5. Connecting Databricks to Azure Functions
Serverless functions: The interns of cloud computing.
import requests
url = "https://<function-app>.azurewebsites.net/api/MyTrigger"
params = {"code": dbutils.secrets.get(scope="my-scope", key="function-key")}
response = requests.post(url, json={"data": "hello_world"}, params=params)
print(response.text) # Should return "Intern successfully disturbed."
6. Connecting Databricks to Azure IoT (Streaming)
When your data is a firehose, and you forgot your raincoat.

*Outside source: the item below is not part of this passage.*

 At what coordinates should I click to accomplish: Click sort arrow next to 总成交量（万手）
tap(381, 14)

from pyspark.sql.functions import *
connectionString = "Endpoint=sb://<event-hub-namespace>.servicebus.windows.net/;SharedAccessKeyName=<key-name>;SharedAccessKey=<key>"
df = (spark
.readStream
.format("eventhubs")
.option("eventhubs.connectionString", connectionString)
.load())
df = df.withColumn("body", col("body").cast("string"))
df.writeStream.format("delta").outputMode("append").start("/path/to/delta_table")

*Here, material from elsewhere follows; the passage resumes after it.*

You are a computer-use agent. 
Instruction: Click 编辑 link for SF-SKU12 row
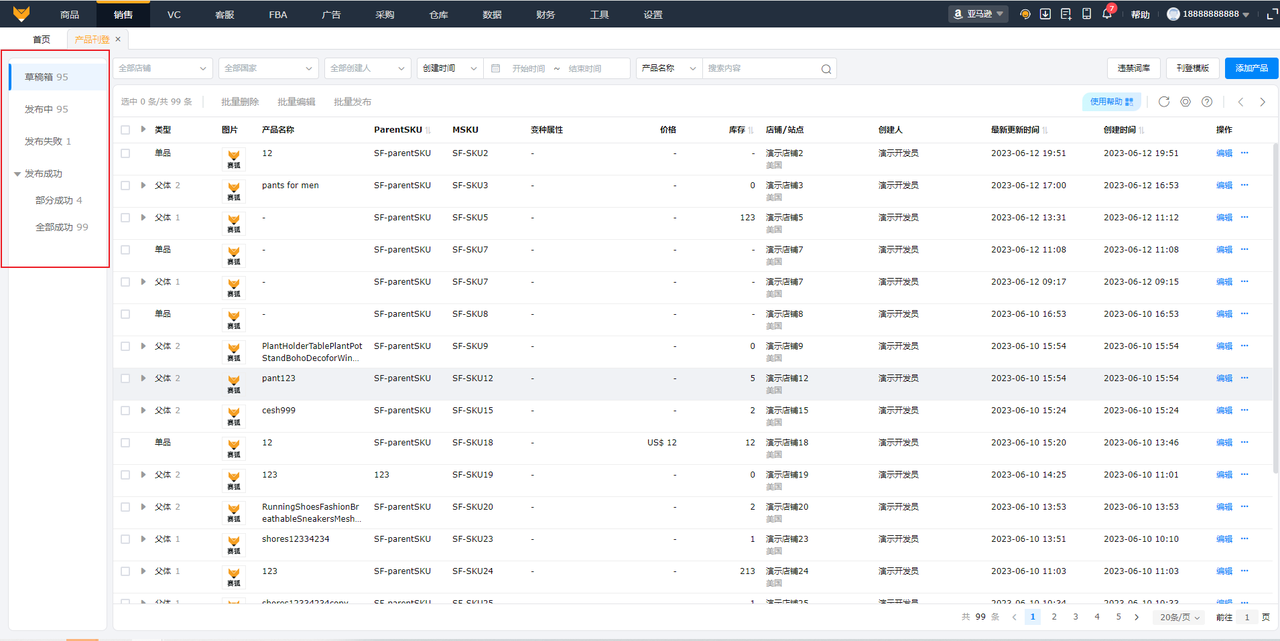(x=1224, y=378)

TL;DR: Don’t drown in your own data.
7. Connecting Databricks to On-Prem SQL Server
Your on-prem server is probably in a basement. Bring a flashlight.

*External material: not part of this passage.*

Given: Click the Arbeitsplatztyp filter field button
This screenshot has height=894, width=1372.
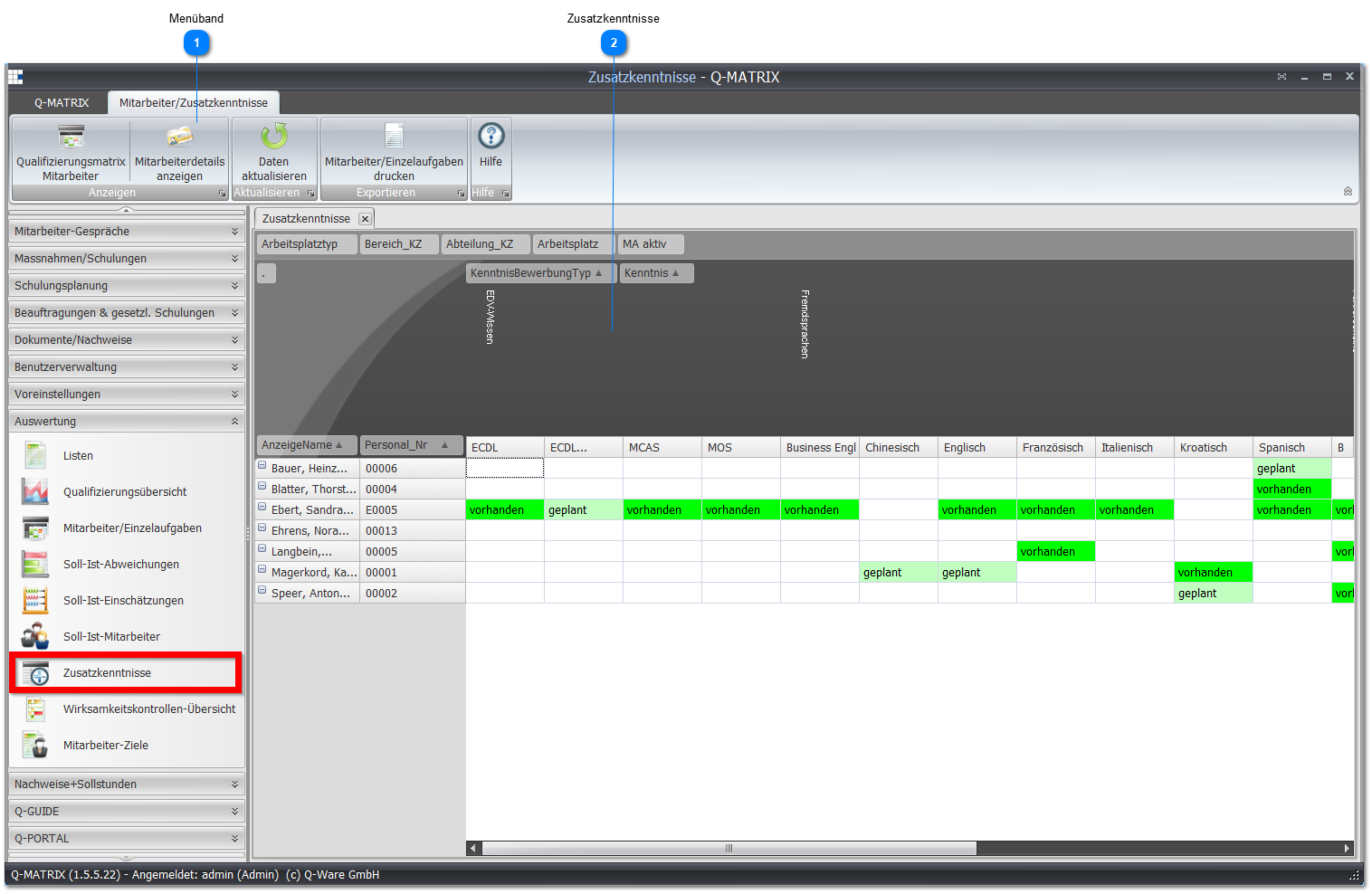Looking at the screenshot, I should (x=307, y=244).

jdbc_url = "jdbc:sqlserver://<server>:<port>;databaseName=<db>"
properties = {
"user": dbutils.secrets.get(scope="my-scope", key="sql-user"),
"password": dbutils.secrets.get(scope="my-scope", key="sql-pwd"),
"driver": "com.microsoft.sqlserver.jdbc.SQLServerDriver"
}
df = spark.read.jdbc(url=jdbc_url, table="my_table", properties=properties)
8. Connecting Databricks to Unity Catalog
The "One Catalog to Rule Them All."
CREATE CATALOG IF NOT EXISTS my_catalog;
USE CATALOG my_catalog;
CREATE TABLE my_table AS SELECT * FROM some_source;
GRANT SELECT ON TABLE my_table TO `analysts@company.com`;
Unity Catalog: Your tables. Our rules.
✅ Use secrets, not hardcoded credentials. ✅ Mount points = life hacks. ✅ When in doubt, restart the cluster.